== GOAL A ==
According to the XML background section below, which organization introduced XML, and in what year?
== GOAL B ==
Reproduce word for word the portion of the XML background section below that opens with the words containing "In this section, we" and closes with "on the internet.".

== DOCUMENT SECTION ==
..........
2 Research background and related works

In this section, we first explain the XML data model [26] and the XPath query language [27] in short and then we explain different ways for broadcasting the XML data in mobile wireless broadcast networks.

2.1 XML data model and XPath query language

XML (eXtensible Markup Language) [26] is a markup language that has been introduced by the World Wide Web Consortium (W3C) in 1996. Due to the high capability and flexibility of this language for sending various kinds of data (ranging from different types of text data to audio/video data) on the Internet, XML is used as a defacto standard for presenting and exchanging the data on the internet.

An XML document is a set of elements formed a hierarchical structure. An XML element is a pair of start and end tags and the text data appearing between these two tags. Each XML document has a root element that includes all the elements of the XML document. Notice that the text might be combined with the sub-elements of an element. Also, XML language specifies another concept for the elements, which is called attribute. For example, in Fig. 1, “position” is an attribute of the element “author.” An element's attribute is a string that cannot include the markups and appears in the form of “name = value” before the symbol “ > ” at the start tag. An XML document can be demonstrated by a tree structure in which the elements and the parent–child relationships are represented by the nodes and the edges, respectively. For example, Fig. 2 demonstrates the tree structure of the XML document shown in Fig. 1.
..........
== DATA SHOWN ==
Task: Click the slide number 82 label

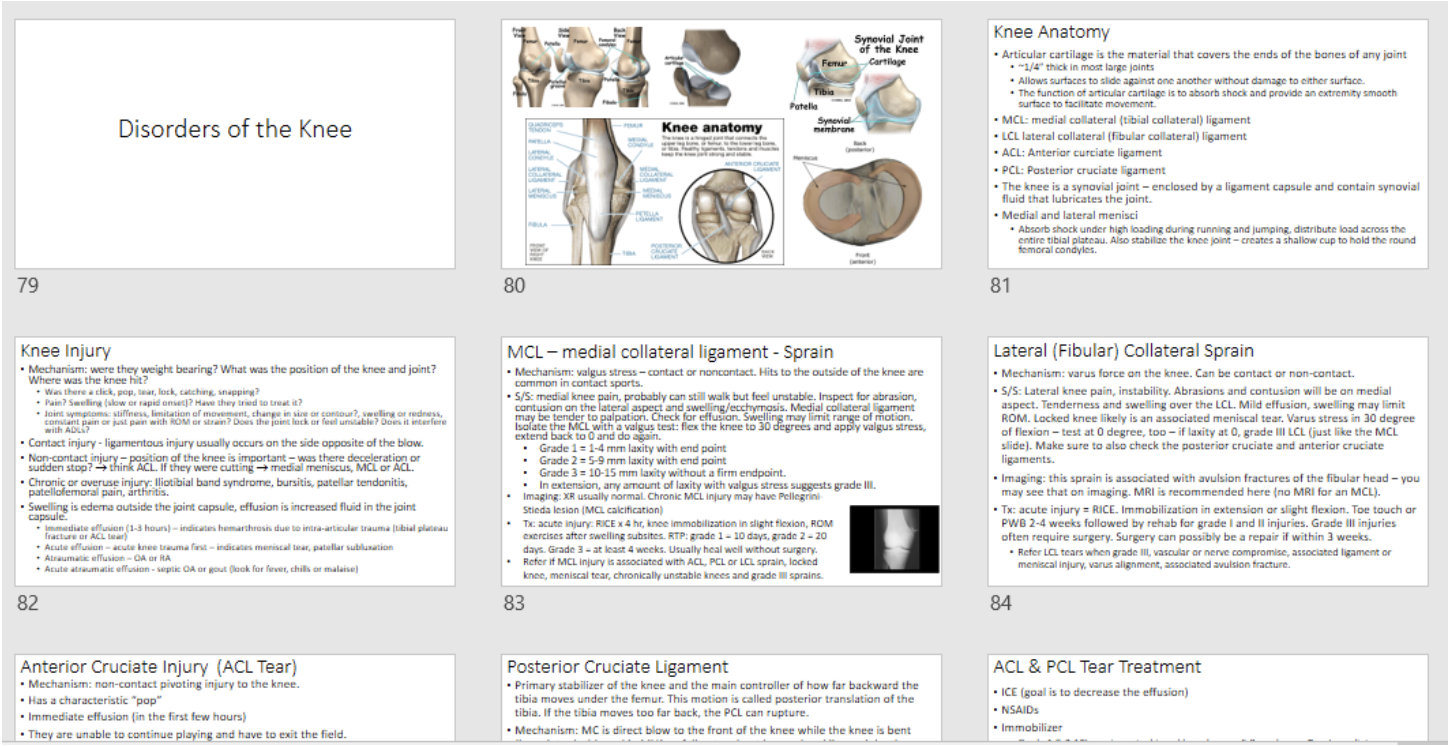Action: [28, 603]
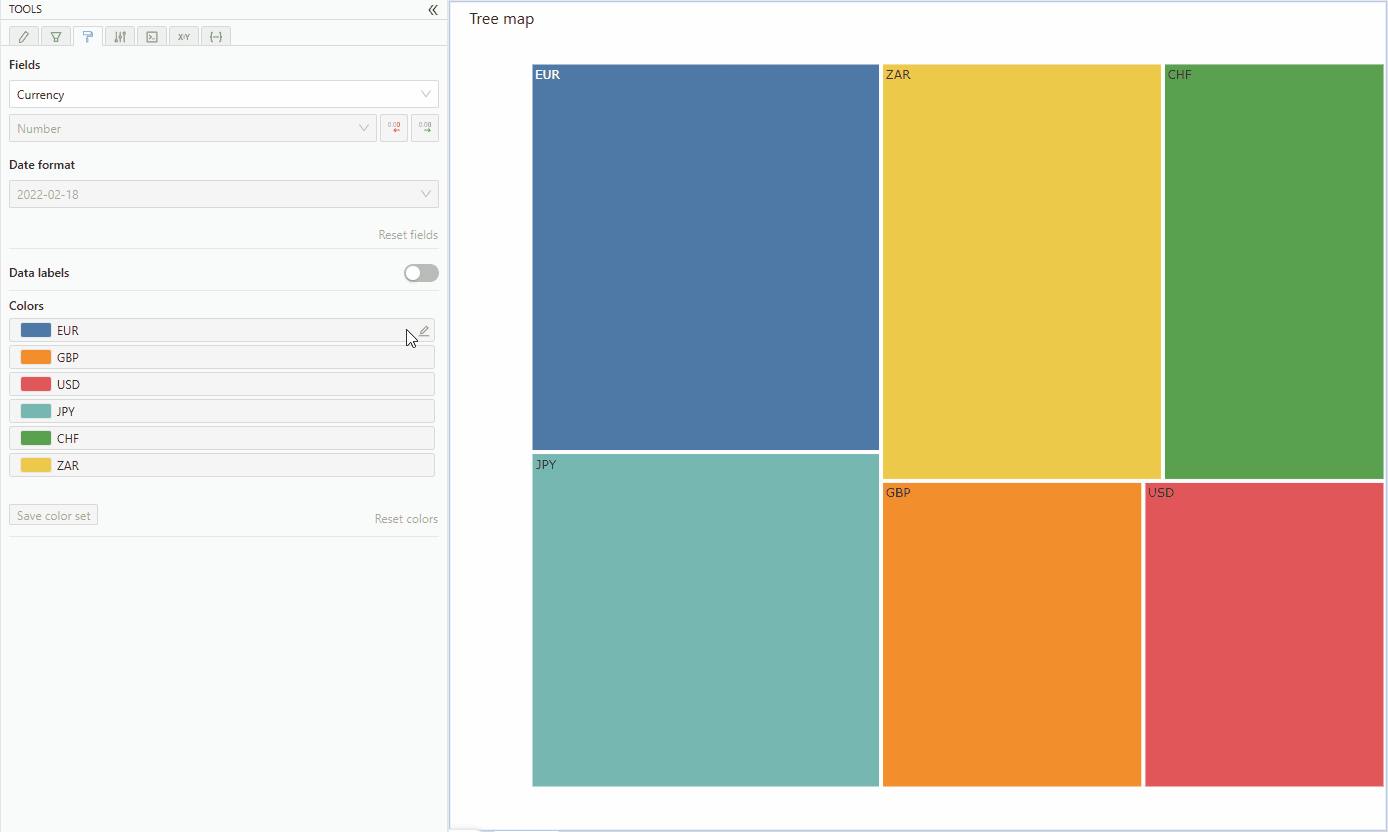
..........
== EXERCISE OUTPUT A ==
The World Wide Web Consortium (W3C) introduced XML in 1996.

== EXERCISE OUTPUT B ==
In this section, we first explain the XML data model [26] and the XPath query language [27] in short and then we explain different ways for broadcasting the XML data in mobile wireless broadcast networks.

2.1 XML data model and XPath query language

XML (eXtensible Markup Language) [26] is a markup language that has been introduced by the World Wide Web Consortium (W3C) in 1996. Due to the high capability and flexibility of this language for sending various kinds of data (ranging from different types of text data to audio/video data) on the Internet, XML is used as a defacto standard for presenting and exchanging the data on the internet.